### Action requise A
Pour chaque affirmation, dites si elle concorde avec le texte sur le tabac et le placenta. Répondez par oui ou non et citez les mots décisifs du texte. (i) L'étude a porté sur l'ADN placentaire de 568 femmes. (ii) Chez les anciennes fumeuses, des altérations ont été retrouvées dans 178 régions du génome placentaire. (iii) Les altérations épigénétiques observées modifient la séquence d'ADN.
### Action requise B
Selon le texte sur le tabac et le placenta, dans quelle revue l'article des chercheurs a-t-il paru ?

Et si le placenta gardait "la mémoire" de l'exposition au tabac ? C'est ce que semble démontrer une étude dirigée par une chercheuse de l'Inserm de Grenoble. Ainsi le placenta serait affecté même si les futures mamans arrêtent de fumer.
La consommation de tabac, même lorsqu'elle est stoppée avant la grossesse, peut avoir des conséquences sur le placenta de la femme enceinte, montre une étude française publiée mercredi 6 octobre.
Des chercheurs de l'Inserm, du CNRS et de l'Université de Grenoble Alpes (UGA) ont étudié l'ADN placentaire de 568 femmes réparties en trois catégories : non-fumeuses, ayant arrêté de fumer dans les trois mois précédant la grossesse ou ayant continué à fumer avant et pendant leur grossesse.
Chez les fumeuses, les scientifiques ont observé des altérations dites "épigénétiques" dans 178 régions du génome placentaire (la séquence d'ADN n'est pas modifiée, mais la façon dont les gènes s'expriment peut être affectée). Chez les anciennes fumeuses, ces altérations sont bien moins nombreuses mais ont malgré tout été retrouvées dans 26 régions, montre leur article publié dans la revue BMC Medicine.
Le placenta conserverait donc la "mémoire" de l'exposition au tabac des femmes avant leur grossesse, expliquent l'Inserm, le CNRS et l'UGA dans un communiqué accompagnant l'étude. Il a été montré que la consommation de tabac pendant la grossesse avait de nombreuses conséquences néfastes sur la santé de la mère et de l'enfant, mais "les mécanismes en jeu sont encore mal connus".
On sait par ailleurs que le placenta, vulnérable à de nombreux composés chimiques, joue un rôle crucial dans le développement du foetus. Dans l'étude, les chercheurs ont constaté que les régions altérées correspondaient le plus souvent à des zones qui contrôlent à distance l'activation ou la répression de gènes. De plus, une partie d'entre elles étaient situées sur des gènes connus pour avoir un rôle important dans le développement du foetus.
Aussi, Johanna Lepeule, chercheuse à l'Inserm qui a dirigé ces travaux, fait l'hypothèse que les modifications épigénétiques observées sur le placenta de mères fumeuses ou ex-fumeuses "pourraient en partie expliquer les effets du tabagisme observés sur le foetus et la santé ultérieure de l'enfant". "On fait l’hypothèse que ces altérations placentaires pourraient expliquer les effets du tabac qu’on observe chez l’enfant, notamment sur le poids de naissance mais aussi sur son développement, sur sa santé respiratoire ou sur son neurodévelopement par exemple", explique-t-elle dans une interview donnée à France 3 Alpes.

### Entrées fournies

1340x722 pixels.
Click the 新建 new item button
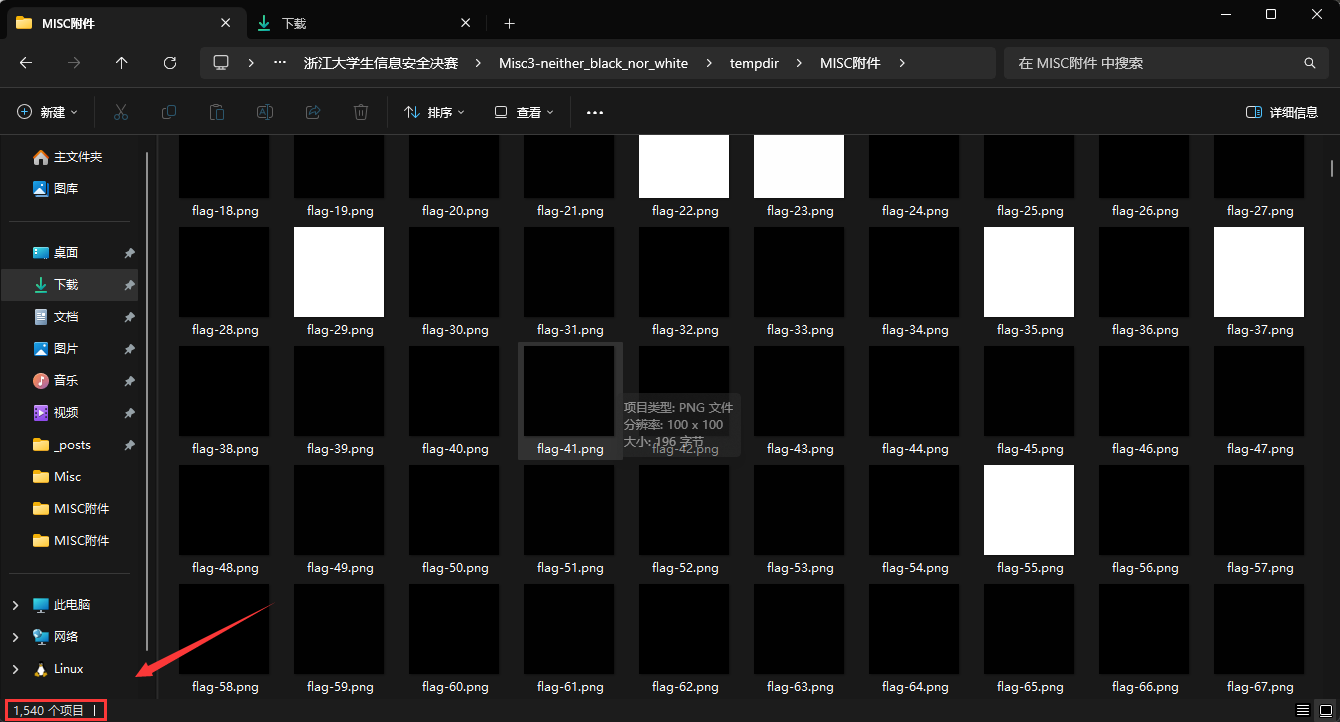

...

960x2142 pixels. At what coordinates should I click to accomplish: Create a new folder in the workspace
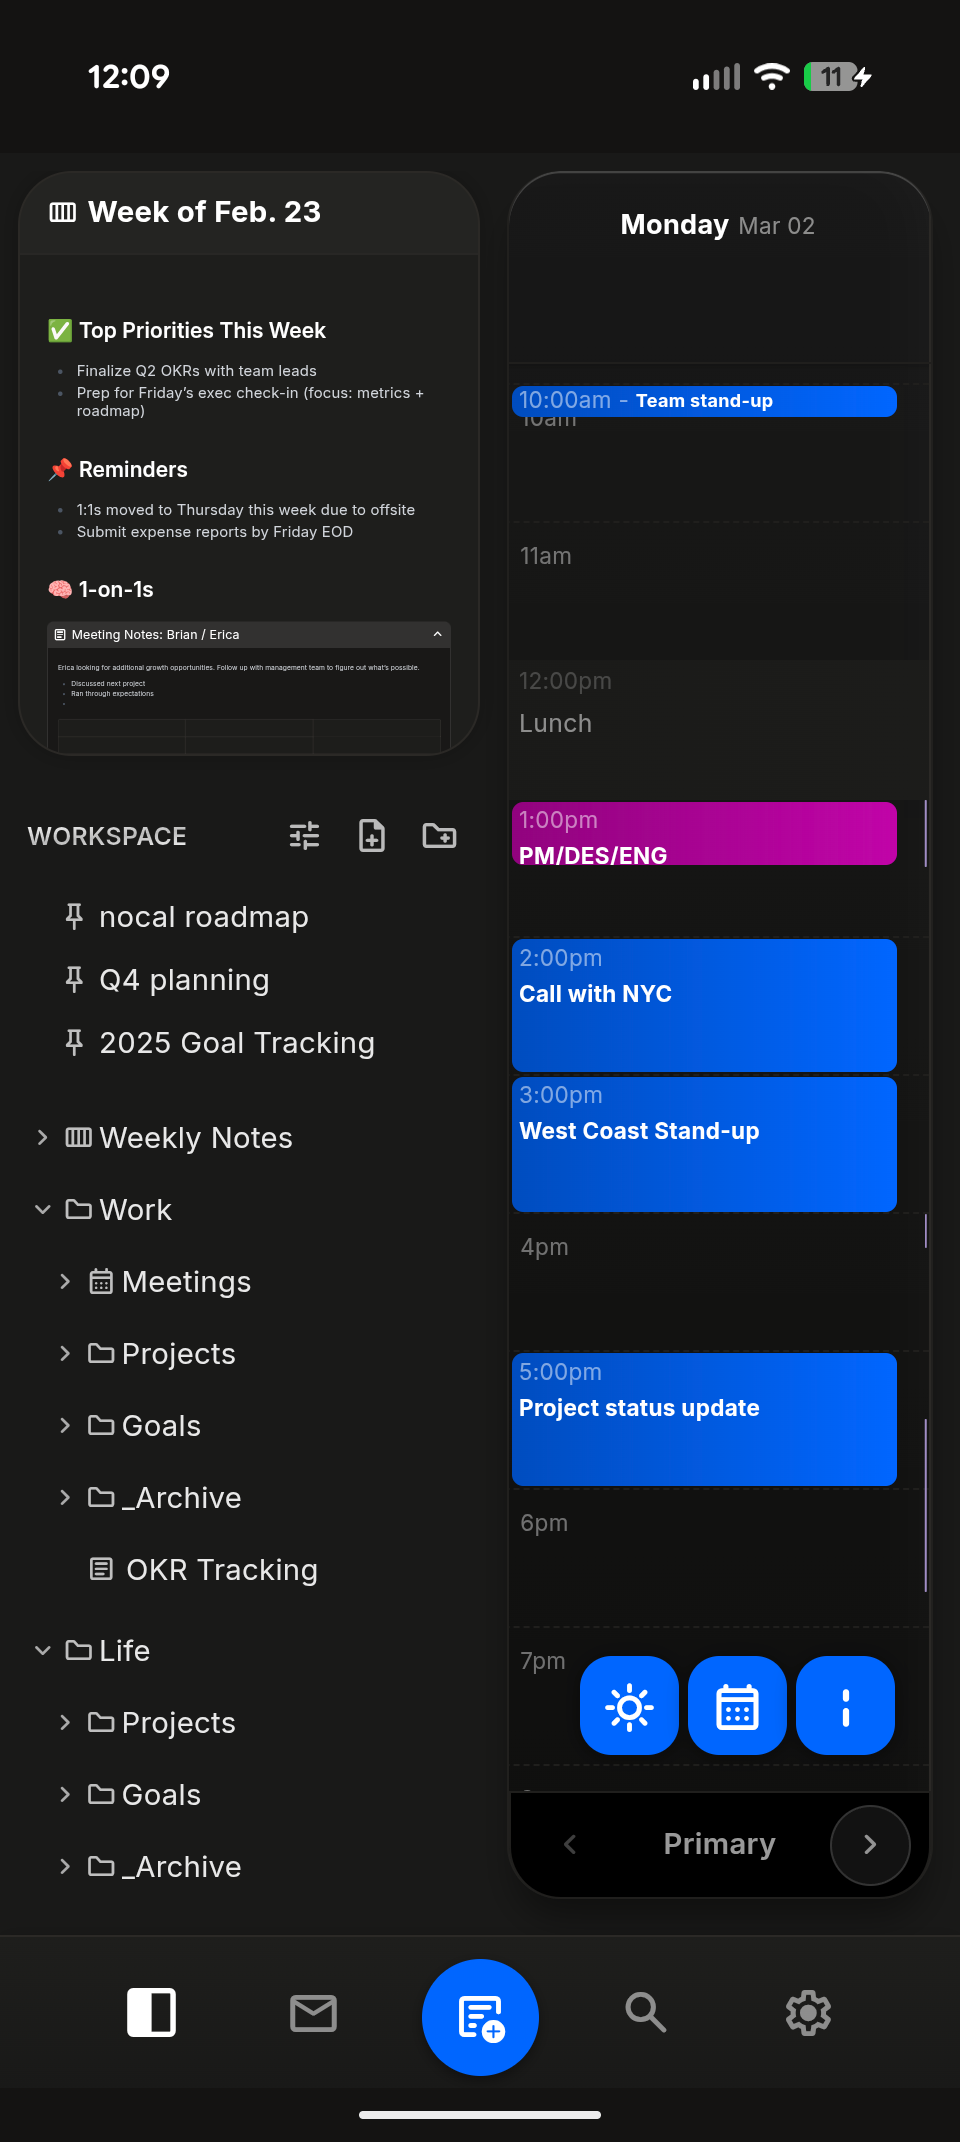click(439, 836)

### Solution proposée A
(i) Oui : « ont étudié l'ADN placentaire de 568 femmes ».
(ii) Non : « ont malgré tout été retrouvées dans 26 régions ».
(iii) Non : « la séquence d'ADN n'est pas modifiée ».

### Solution proposée B
Dans la revue BMC Medicine.